Echelon, a boutique investment bank based in Los Angeles, noted that, as deals usually take nine months to complete, the activity likely reflects deals from 2023 extending into 2024. The deals represented $570 billion in total assets transacted.

Registered investment advisors continued to dominate the buyer population in Echelon’s list, but the deal pool also included private equity firms, broker dealers, asset managers and insurance companies. Many of the retirement plan advisement and wealth management aggregators in the space in recent years have been a similar combination of private equity-backed RIAs and insurance brokers.

Most of the deals (77) were made by strategic acquirers looking to grow their firms in scale and capability, according to Echelon. Just 13 deals were made by financial acquirers looking for returns rather than business “synergies.”

In Q1, some of the biggest retirement plan related deals came via private equity. That included Lee Equity Partners LLC taking a majority stake in PCS Retirement LLC, a retirement plan recordkeeper, and Lightyear Capital LLC making a strategic investment in Prime Pensions LLC, a retirement plan compliance and administrative services firm. Meanwhile, Mariner Wealth Advisors added retirement plan advisement capabilities with the acquisition of AndCo Consulting, with a reported $104 billion in assets under advisement.

The largest wealth deal in the quarter was made by LPL Financial when it acquired Atria Wealth Solutions’ $100 billion in assets.

Based on this initial flow, the consultancy also forecasts 330 total deals by the end of 2024, up from 321 deals announced in 2023, and at an average asset size of $1.8 billion; that prediction includes a robust Q2.

“Historically, the second quarter tends to exhibit lower deal volume,” the firm wrote. “However, buoyed by the substantial number of deals already in motion, ECHELON foresees a 2Q24 that may rival the performance witnessed in 1Q24.”

Global Market

In a separate report released Thursday, market research firm Technavio noted robust growth in the wealth management sector globally as driven in large part by demand from North America.
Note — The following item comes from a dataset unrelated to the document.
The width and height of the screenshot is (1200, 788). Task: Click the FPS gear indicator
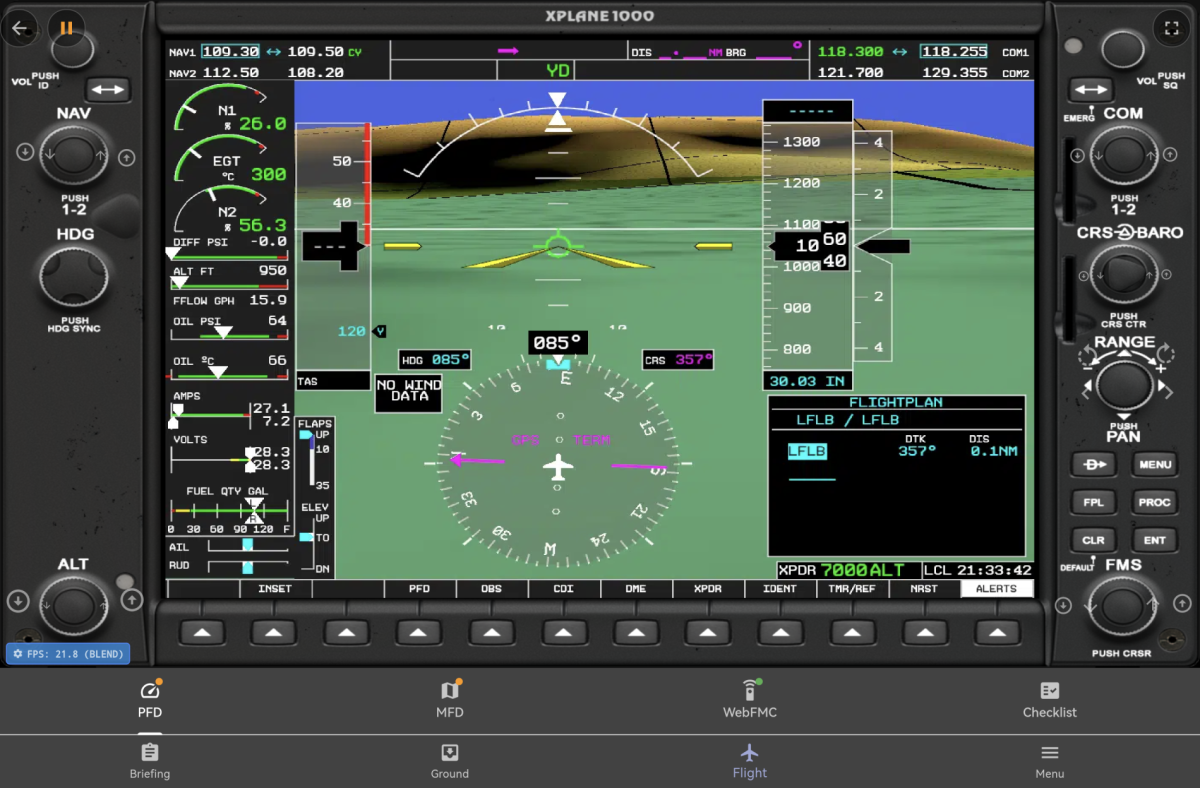click(x=67, y=653)
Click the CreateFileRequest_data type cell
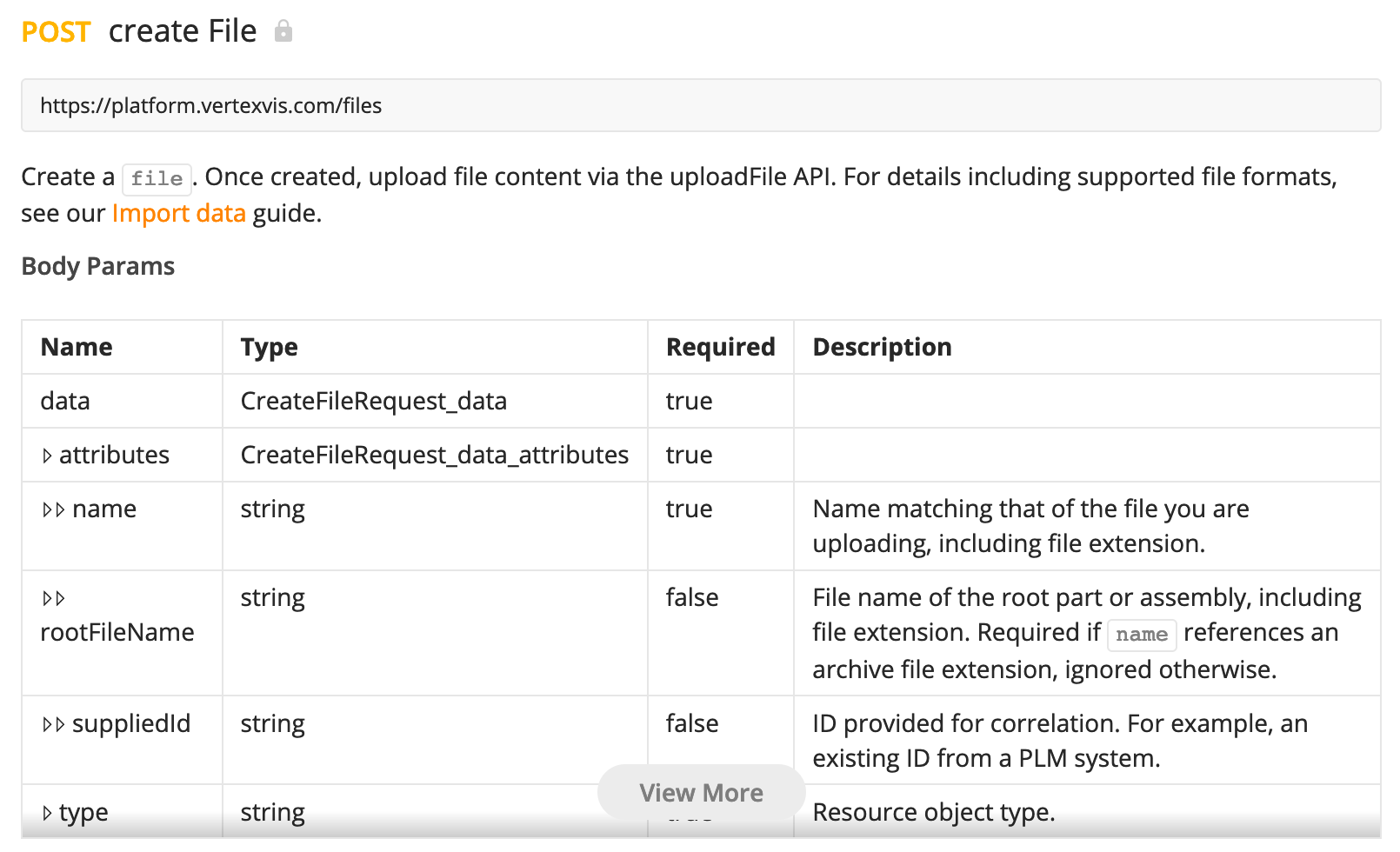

Globally, the firm puts the current wealth management market at $635.2 billion, then forecasts a compound annual growth rate of 7.02% from 2022 to 2027, or an increase of $325.6 billion by 2027.

In the report, the researchers cited drivers of that growth to come from a rising number of high-net-worth individuals globally, the introduction of increasingly diverse wealth management services by vendors, and a rising demand for alternative investments along with support from regulators.

The firm did, however, note some headwinds to that growth, which included: pressure on pricing structure of wealth management firms, the growth of financial technology companies as competitors and risks of transactions not working out as intended.

Finally, the firm listed trends to watch in the space including technological advancements in the market, a growing focus on sustainable investing, and a change in demographics creating wealth management opportunities.  

The report considered the wealth management market globally by region, including North America, South America, Europe, Asia Pacific and Middle East and Africa; North America held the largest share of the global market in 2022, according to Technavio, which is based in London.

“The wealth management industry in North America, led by the US and Canada, continues to dominate the global market due to developed economies and high-income levels,” the researchers wrote. “The Asia Pacific market, fueled by rapid urbanization, is a significant growth area, with cyber security technology, transparent pricing tactics, and portfolio management capabilities essential [for success.]”

While technology is playing an increasing role in financial services, including increased use of artificial intelligence, “human advisory continues to add value through financial counselling and wealth management expertise,” the firm wrote. “The future of the wealth management Industry lies in the balance between human and digital solutions.